==== MATERIAL SHOWN

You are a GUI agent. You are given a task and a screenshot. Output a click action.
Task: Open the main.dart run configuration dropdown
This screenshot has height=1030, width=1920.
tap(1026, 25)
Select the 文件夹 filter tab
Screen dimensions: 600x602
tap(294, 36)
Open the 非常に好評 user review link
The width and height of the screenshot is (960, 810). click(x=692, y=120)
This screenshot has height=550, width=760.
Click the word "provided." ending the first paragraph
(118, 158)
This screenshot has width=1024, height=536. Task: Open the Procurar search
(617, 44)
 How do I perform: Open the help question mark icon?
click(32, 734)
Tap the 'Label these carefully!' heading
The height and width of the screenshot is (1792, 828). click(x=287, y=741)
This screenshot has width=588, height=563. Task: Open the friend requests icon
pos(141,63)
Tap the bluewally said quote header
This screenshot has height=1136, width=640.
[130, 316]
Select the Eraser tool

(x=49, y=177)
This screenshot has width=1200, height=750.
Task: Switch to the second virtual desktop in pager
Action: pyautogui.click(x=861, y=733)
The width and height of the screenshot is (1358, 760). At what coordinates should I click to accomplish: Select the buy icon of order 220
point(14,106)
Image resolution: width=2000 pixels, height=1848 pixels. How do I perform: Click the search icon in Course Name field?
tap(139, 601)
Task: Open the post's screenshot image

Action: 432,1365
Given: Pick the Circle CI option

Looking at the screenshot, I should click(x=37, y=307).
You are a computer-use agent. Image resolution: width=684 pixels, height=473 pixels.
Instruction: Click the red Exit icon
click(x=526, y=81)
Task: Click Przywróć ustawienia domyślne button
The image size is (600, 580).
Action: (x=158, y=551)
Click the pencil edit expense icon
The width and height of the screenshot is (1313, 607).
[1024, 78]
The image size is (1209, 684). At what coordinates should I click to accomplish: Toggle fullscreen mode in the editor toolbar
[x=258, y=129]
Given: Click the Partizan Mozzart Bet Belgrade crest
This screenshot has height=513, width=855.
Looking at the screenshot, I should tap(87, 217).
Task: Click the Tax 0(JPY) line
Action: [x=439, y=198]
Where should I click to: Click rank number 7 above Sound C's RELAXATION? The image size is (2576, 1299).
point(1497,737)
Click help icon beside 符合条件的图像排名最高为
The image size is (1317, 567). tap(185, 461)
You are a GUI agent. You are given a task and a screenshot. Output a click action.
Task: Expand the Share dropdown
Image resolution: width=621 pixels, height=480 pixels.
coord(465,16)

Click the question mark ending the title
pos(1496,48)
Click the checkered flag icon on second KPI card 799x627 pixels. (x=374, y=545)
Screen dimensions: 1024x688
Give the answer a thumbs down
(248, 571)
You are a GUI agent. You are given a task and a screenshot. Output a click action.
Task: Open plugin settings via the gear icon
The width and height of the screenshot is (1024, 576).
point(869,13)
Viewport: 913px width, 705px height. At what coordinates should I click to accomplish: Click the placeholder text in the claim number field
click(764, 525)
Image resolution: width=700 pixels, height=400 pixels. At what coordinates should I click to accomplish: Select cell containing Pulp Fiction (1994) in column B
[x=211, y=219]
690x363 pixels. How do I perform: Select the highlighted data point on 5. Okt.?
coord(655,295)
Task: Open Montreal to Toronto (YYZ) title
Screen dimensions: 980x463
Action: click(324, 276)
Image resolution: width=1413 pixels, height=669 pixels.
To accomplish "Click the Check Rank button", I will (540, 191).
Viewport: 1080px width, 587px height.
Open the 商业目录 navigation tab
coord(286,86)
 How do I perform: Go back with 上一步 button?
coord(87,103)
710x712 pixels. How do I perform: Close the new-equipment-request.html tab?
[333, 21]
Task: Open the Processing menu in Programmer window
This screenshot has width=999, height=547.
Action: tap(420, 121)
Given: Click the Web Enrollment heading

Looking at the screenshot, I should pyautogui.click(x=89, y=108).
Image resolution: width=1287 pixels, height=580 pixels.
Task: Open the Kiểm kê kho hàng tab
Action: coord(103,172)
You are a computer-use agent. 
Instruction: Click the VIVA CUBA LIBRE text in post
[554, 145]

========

REQUIREMENT: Looking at the entries, how many lines contain the string "dropdown"? The answer is that number alone.

RESPONSE BELOW: 2